Problem to work on: Copy each line of the records that includes "agent".

Data under study:
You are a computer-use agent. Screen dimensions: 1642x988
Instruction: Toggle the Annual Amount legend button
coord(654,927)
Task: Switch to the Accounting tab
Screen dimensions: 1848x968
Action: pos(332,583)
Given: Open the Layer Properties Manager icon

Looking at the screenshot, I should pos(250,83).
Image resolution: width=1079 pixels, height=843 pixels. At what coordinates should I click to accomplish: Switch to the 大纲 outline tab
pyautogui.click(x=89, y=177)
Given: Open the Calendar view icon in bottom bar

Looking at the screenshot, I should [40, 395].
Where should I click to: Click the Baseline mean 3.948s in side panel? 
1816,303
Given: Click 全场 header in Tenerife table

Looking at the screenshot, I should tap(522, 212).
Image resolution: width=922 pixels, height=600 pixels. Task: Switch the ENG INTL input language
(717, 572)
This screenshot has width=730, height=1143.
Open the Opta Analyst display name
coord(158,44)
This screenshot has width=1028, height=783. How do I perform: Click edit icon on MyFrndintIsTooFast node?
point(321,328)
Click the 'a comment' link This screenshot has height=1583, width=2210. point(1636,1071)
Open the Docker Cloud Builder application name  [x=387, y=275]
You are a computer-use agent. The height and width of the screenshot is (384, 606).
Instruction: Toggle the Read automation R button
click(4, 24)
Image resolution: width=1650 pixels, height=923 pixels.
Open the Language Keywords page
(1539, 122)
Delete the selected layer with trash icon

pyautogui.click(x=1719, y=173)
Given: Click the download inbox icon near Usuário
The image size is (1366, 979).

Result for this exercise:
You are a computer-use agent. Screen dimensions: 1642x988
You are a computer-use agent. The height and width of the screenshot is (384, 606).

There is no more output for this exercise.